SOURCE MATERIAL »
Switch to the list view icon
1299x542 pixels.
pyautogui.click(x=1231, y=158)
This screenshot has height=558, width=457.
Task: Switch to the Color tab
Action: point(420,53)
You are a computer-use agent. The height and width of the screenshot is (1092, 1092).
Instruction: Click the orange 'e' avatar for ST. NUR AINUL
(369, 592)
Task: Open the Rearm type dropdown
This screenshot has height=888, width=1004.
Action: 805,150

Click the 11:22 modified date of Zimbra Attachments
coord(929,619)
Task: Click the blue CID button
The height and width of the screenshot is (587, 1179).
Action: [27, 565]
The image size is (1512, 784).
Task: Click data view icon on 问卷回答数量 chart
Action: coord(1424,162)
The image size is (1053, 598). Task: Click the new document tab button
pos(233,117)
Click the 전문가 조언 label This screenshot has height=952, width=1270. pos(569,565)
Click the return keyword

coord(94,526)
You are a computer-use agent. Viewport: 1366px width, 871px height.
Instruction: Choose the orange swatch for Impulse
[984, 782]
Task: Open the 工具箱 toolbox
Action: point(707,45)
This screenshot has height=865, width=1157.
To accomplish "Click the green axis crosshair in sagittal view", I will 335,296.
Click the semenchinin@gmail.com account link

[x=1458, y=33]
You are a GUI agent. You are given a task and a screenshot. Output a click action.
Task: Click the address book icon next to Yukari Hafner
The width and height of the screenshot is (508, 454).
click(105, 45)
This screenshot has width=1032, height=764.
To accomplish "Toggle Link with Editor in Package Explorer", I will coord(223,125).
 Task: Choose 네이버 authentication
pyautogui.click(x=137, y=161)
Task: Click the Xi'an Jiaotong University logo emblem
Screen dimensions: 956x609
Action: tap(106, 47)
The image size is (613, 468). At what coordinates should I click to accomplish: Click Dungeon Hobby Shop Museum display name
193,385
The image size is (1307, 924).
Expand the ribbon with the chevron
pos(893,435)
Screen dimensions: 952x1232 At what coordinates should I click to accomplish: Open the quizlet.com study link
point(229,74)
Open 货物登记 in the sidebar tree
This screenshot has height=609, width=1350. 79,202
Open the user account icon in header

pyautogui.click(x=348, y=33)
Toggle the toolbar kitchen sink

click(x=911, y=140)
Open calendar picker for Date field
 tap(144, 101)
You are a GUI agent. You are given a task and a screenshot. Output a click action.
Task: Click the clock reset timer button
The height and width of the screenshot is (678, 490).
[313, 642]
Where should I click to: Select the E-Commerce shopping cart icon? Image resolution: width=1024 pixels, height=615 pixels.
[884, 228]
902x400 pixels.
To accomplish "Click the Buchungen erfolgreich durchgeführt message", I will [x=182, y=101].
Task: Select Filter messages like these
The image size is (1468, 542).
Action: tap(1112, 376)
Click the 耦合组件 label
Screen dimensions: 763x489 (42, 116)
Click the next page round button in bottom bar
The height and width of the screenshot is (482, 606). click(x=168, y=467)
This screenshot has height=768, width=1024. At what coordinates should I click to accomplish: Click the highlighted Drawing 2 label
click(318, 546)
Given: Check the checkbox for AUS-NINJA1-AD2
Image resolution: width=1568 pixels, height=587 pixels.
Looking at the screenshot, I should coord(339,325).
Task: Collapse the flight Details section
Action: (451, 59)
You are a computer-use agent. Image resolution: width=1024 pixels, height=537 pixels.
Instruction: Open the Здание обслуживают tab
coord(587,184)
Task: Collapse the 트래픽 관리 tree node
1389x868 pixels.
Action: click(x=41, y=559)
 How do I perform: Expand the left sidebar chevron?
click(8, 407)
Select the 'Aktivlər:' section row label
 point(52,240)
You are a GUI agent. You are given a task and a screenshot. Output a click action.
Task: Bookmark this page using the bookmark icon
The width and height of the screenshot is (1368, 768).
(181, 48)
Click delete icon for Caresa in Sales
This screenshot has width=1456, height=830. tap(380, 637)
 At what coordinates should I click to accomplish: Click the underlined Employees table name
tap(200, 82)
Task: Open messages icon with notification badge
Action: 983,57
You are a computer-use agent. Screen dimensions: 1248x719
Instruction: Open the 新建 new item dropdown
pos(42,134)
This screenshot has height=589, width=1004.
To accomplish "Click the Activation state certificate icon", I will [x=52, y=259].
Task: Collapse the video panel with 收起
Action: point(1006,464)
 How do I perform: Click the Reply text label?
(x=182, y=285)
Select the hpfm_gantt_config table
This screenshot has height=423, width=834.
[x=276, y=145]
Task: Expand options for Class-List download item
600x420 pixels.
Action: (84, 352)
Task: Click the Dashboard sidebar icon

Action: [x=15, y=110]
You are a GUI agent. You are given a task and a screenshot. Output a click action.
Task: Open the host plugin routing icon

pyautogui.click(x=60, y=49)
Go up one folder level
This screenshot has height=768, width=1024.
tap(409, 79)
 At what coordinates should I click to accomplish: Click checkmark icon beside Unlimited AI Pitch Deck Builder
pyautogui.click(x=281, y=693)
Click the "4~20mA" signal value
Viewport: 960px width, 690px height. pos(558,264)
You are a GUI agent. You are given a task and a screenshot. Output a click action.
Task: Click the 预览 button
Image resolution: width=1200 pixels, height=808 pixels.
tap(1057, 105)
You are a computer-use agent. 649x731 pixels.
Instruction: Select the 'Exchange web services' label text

ACTIVITY »
Each record shown above must be reproduced exactly.

SOLUTION »
Switch to the list view icon
1299x542 pixels.
pyautogui.click(x=1231, y=158)
This screenshot has height=558, width=457.
Task: Switch to the Color tab
Action: point(420,53)
You are a computer-use agent. The height and width of the screenshot is (1092, 1092).
Instruction: Click the orange 'e' avatar for ST. NUR AINUL
(369, 592)
Task: Open the Rearm type dropdown
This screenshot has height=888, width=1004.
Action: 805,150

Click the 11:22 modified date of Zimbra Attachments
coord(929,619)
Task: Click the blue CID button
The height and width of the screenshot is (587, 1179).
Action: [27, 565]
The image size is (1512, 784).
Task: Click data view icon on 问卷回答数量 chart
Action: coord(1424,162)
The image size is (1053, 598). Task: Click the new document tab button
pos(233,117)
Click the 전문가 조언 label This screenshot has height=952, width=1270. pos(569,565)
Click the return keyword

coord(94,526)
You are a computer-use agent. Viewport: 1366px width, 871px height.
Instruction: Choose the orange swatch for Impulse
[984, 782]
Task: Open the 工具箱 toolbox
Action: point(707,45)
This screenshot has height=865, width=1157.
To accomplish "Click the green axis crosshair in sagittal view", I will 335,296.
Click the semenchinin@gmail.com account link

[x=1458, y=33]
You are a GUI agent. You are given a task and a screenshot. Output a click action.
Task: Click the address book icon next to Yukari Hafner
The width and height of the screenshot is (508, 454).
click(105, 45)
This screenshot has width=1032, height=764.
To accomplish "Toggle Link with Editor in Package Explorer", I will coord(223,125).
 Task: Choose 네이버 authentication
pyautogui.click(x=137, y=161)
Task: Click the Xi'an Jiaotong University logo emblem
Screen dimensions: 956x609
Action: tap(106, 47)
The image size is (613, 468). At what coordinates should I click to accomplish: Click Dungeon Hobby Shop Museum display name
193,385
The image size is (1307, 924).
Expand the ribbon with the chevron
pos(893,435)
Screen dimensions: 952x1232 At what coordinates should I click to accomplish: Open the quizlet.com study link
point(229,74)
Open 货物登记 in the sidebar tree
This screenshot has height=609, width=1350. 79,202
Open the user account icon in header

pyautogui.click(x=348, y=33)
Toggle the toolbar kitchen sink

click(x=911, y=140)
Open calendar picker for Date field
 tap(144, 101)
You are a GUI agent. You are given a task and a screenshot. Output a click action.
Task: Click the clock reset timer button
The height and width of the screenshot is (678, 490).
[313, 642]
Where should I click to: Select the E-Commerce shopping cart icon? Image resolution: width=1024 pixels, height=615 pixels.
[884, 228]
902x400 pixels.
To accomplish "Click the Buchungen erfolgreich durchgeführt message", I will [x=182, y=101].
Task: Select Filter messages like these
The image size is (1468, 542).
Action: tap(1112, 376)
Click the 耦合组件 label
Screen dimensions: 763x489 (42, 116)
Click the next page round button in bottom bar
The height and width of the screenshot is (482, 606). click(x=168, y=467)
This screenshot has height=768, width=1024. At what coordinates should I click to accomplish: Click the highlighted Drawing 2 label
click(318, 546)
Given: Check the checkbox for AUS-NINJA1-AD2
Image resolution: width=1568 pixels, height=587 pixels.
Looking at the screenshot, I should coord(339,325).
Task: Collapse the flight Details section
Action: (451, 59)
You are a computer-use agent. Image resolution: width=1024 pixels, height=537 pixels.
Instruction: Open the Здание обслуживают tab
coord(587,184)
Task: Collapse the 트래픽 관리 tree node
1389x868 pixels.
Action: click(x=41, y=559)
 How do I perform: Expand the left sidebar chevron?
click(8, 407)
Select the 'Aktivlər:' section row label
 point(52,240)
You are a GUI agent. You are given a task and a screenshot. Output a click action.
Task: Bookmark this page using the bookmark icon
The width and height of the screenshot is (1368, 768).
(181, 48)
Click delete icon for Caresa in Sales
This screenshot has width=1456, height=830. tap(380, 637)
 At what coordinates should I click to accomplish: Click the underlined Employees table name
tap(200, 82)
Task: Open messages icon with notification badge
Action: 983,57
You are a computer-use agent. Screen dimensions: 1248x719
Instruction: Open the 新建 new item dropdown
pos(42,134)
This screenshot has height=589, width=1004.
To accomplish "Click the Activation state certificate icon", I will [x=52, y=259].
Task: Collapse the video panel with 收起
Action: point(1006,464)
 How do I perform: Click the Reply text label?
(x=182, y=285)
Select the hpfm_gantt_config table
This screenshot has height=423, width=834.
[x=276, y=145]
Task: Expand options for Class-List download item
600x420 pixels.
Action: (84, 352)
Task: Click the Dashboard sidebar icon

Action: [x=15, y=110]
You are a GUI agent. You are given a task and a screenshot. Output a click action.
Task: Open the host plugin routing icon

pyautogui.click(x=60, y=49)
Go up one folder level
This screenshot has height=768, width=1024.
tap(409, 79)
 At what coordinates should I click to accomplish: Click checkmark icon beside Unlimited AI Pitch Deck Builder
pyautogui.click(x=281, y=693)
Click the "4~20mA" signal value
Viewport: 960px width, 690px height. pos(558,264)
You are a GUI agent. You are given a task and a screenshot. Output a click action.
Task: Click the 预览 button
Image resolution: width=1200 pixels, height=808 pixels.
tap(1057, 105)
You are a computer-use agent. 649x731 pixels.
Instruction: Select the 'Exchange web services' label text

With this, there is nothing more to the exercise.